-- Document and screenshot pointing lines --
====

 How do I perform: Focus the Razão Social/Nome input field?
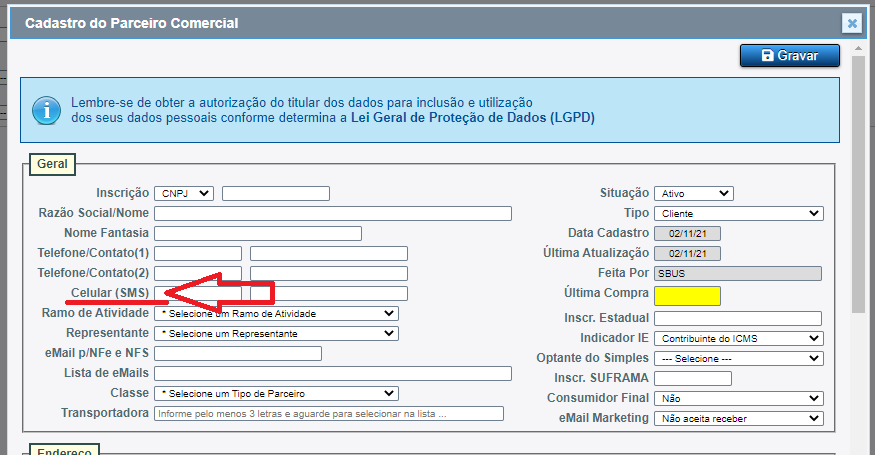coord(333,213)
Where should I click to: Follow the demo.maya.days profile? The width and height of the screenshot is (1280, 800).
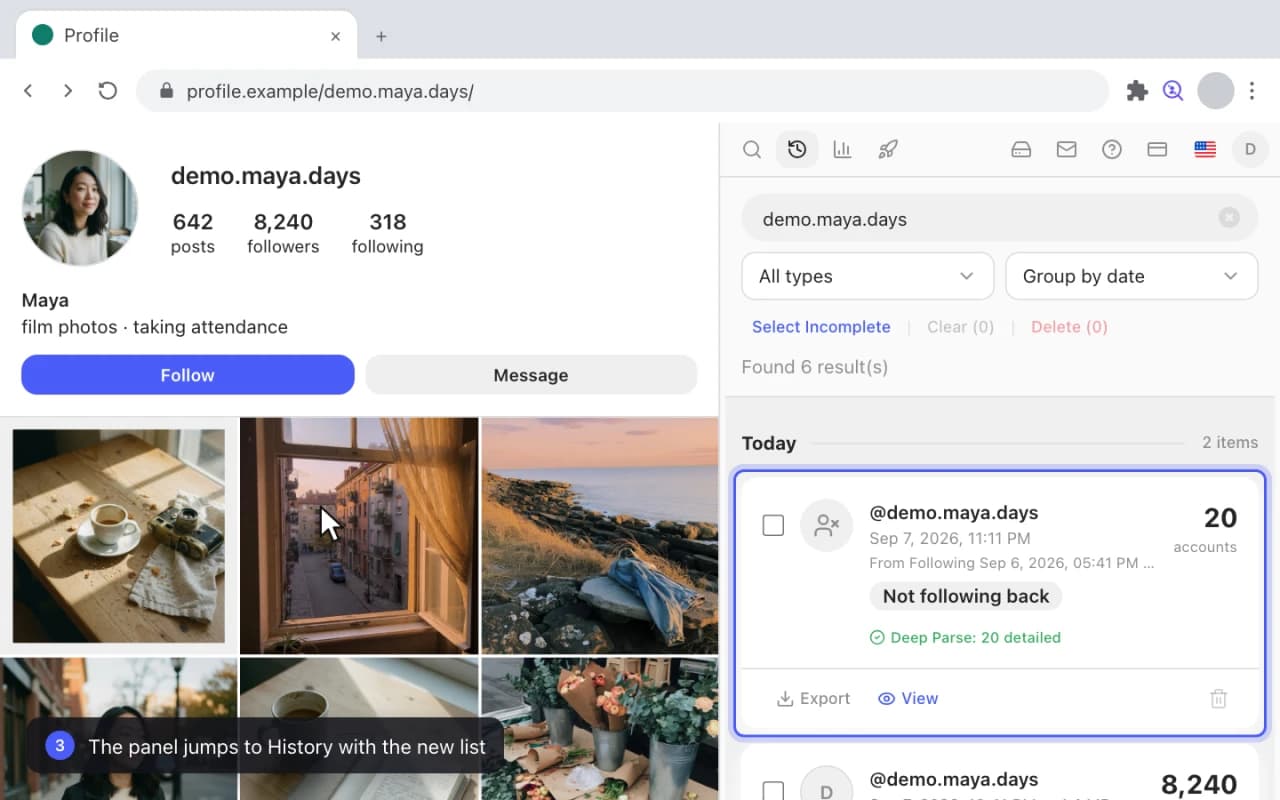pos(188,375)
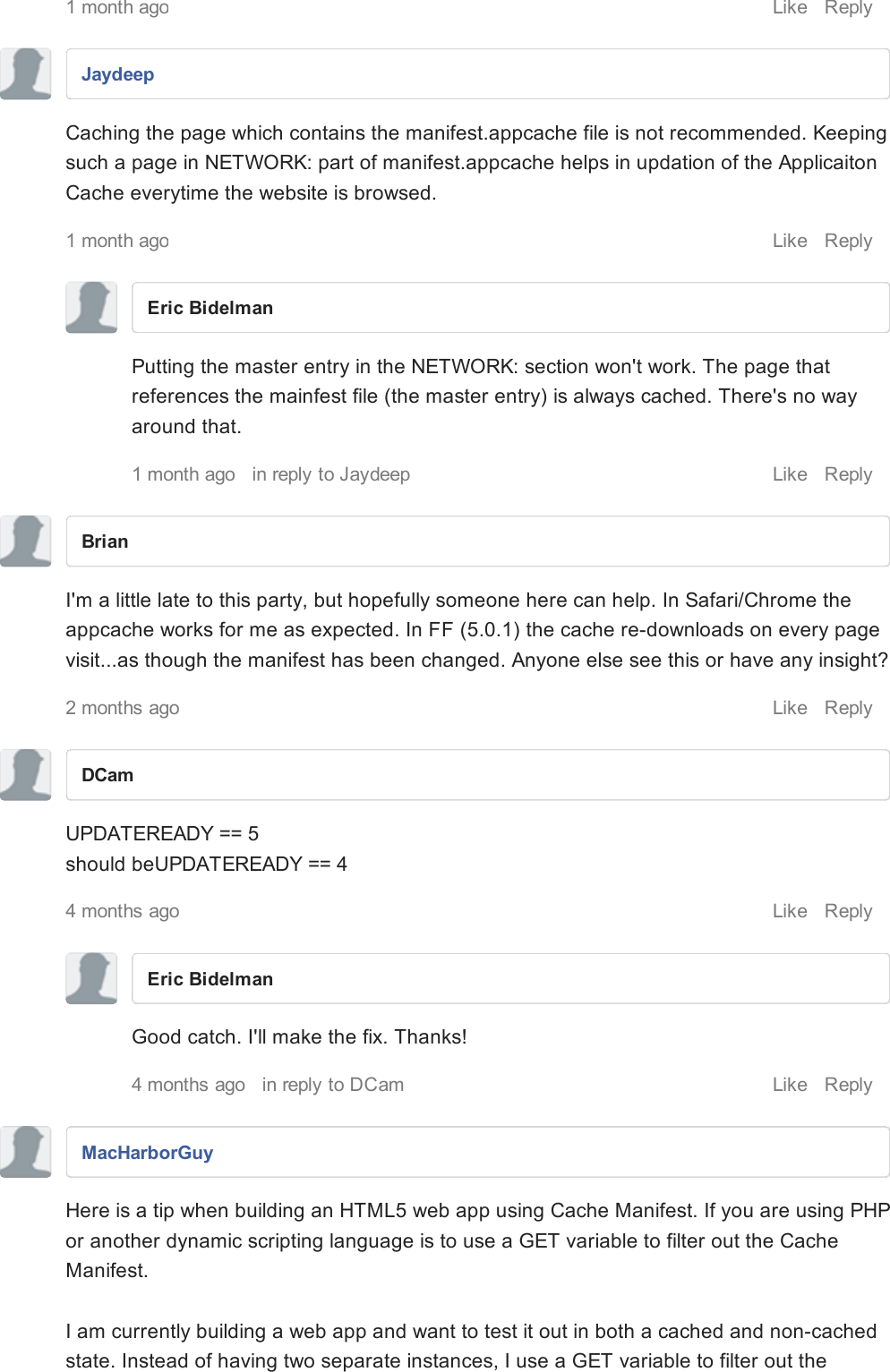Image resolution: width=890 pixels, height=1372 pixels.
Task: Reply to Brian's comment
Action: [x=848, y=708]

====

-- What you will do --
Rewrite these lines as a numbered list, skipping blank lines and leaving the pictures out.

-- Problem solution --
1.  How do I perform: Focus the Razão Social/Nome input field?
2. coord(333,213)
3. Where should I click to: Follow the demo.maya.days profile? The width and height of the screenshot is (1280, 800).
4. pos(188,375)
5. Image resolution: width=890 pixels, height=1372 pixels.
6. Task: Reply to Brian's comment
7. Action: [x=848, y=708]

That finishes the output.